Tuesday, 13 January 2015

DECONSTRUCTIONIST

Deconstruction is a philosophy form of philosophical and literary analysis which is derived from Jacque Derrida's word of Grammatology.

It suggests that all western literature and philosophy implicitly relies on a 'Metaphysics of presence' where intristic meaning is accessible by virtue of pure presence.

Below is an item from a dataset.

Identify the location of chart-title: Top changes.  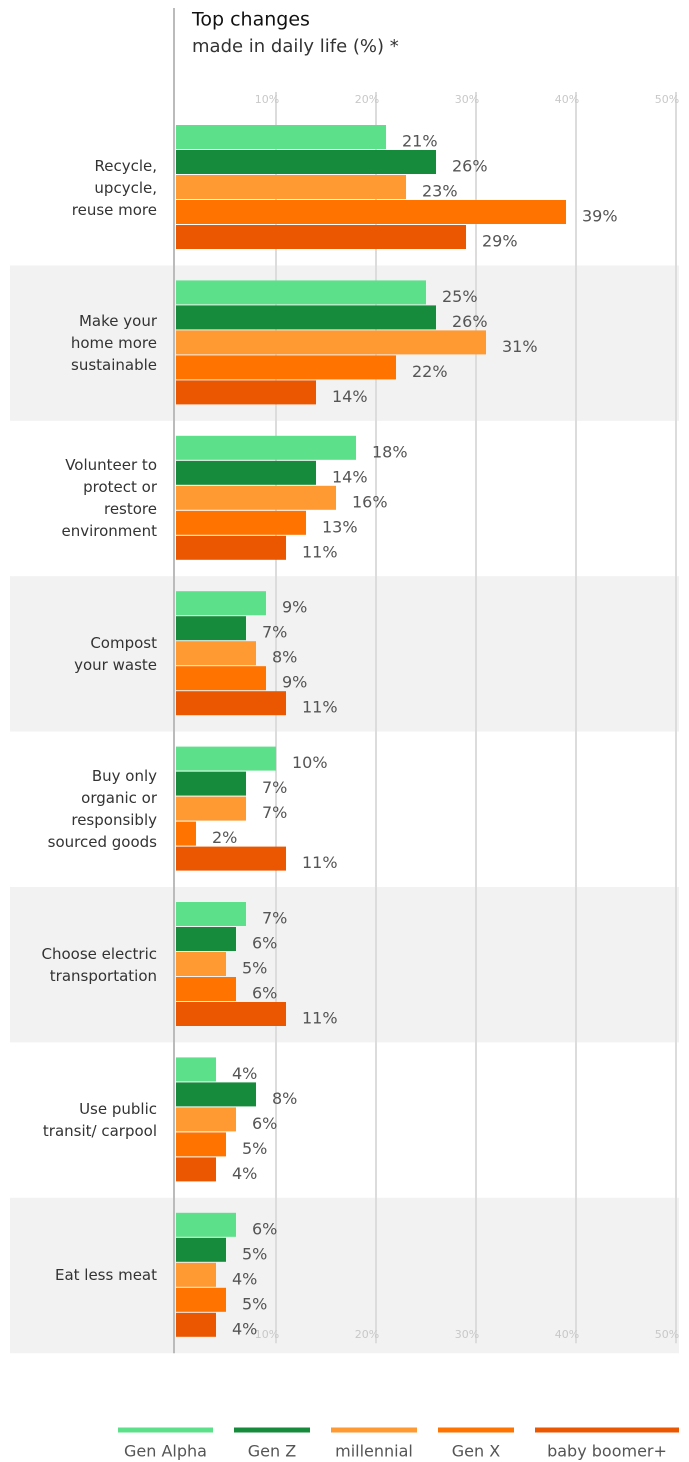
(250, 20).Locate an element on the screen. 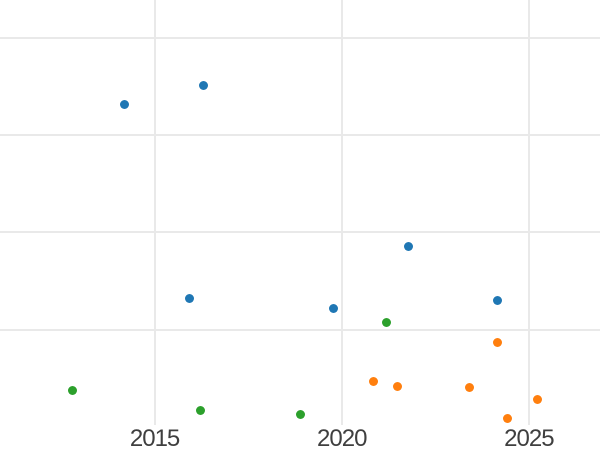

"Deconstruction denies the possibility of a "pure presence". It thus denies the possibility of essential or intrinsic and stable meaning and the unmediated access to "reality". Derrida points that "from the moment that there is meaning there are nothing but signs. We think only in signs". Language, considered as a system of signs, as Ferdinand de Saussure says, is nothing but differences. contends that "words have meaning only because of contrast-effects with other words...no word can acquire meaning in the way in which philosophers from Aristotle to Bertrand Russell have hoped it might—by being the unmediated expression of something non-linguistic. Any given concept is thus constituted in reciprocal determination, in terms of its oppositions, e.g. perception/reason, speech/writing, mind/body, interior/exterior, marginal/central, sensible/intelligible, intuition/signification, nature/culture, etc. Derrida terms 'logocentrism' the philosophical commitment to pure, unmediated, presence as a source of self-sufficient meaning."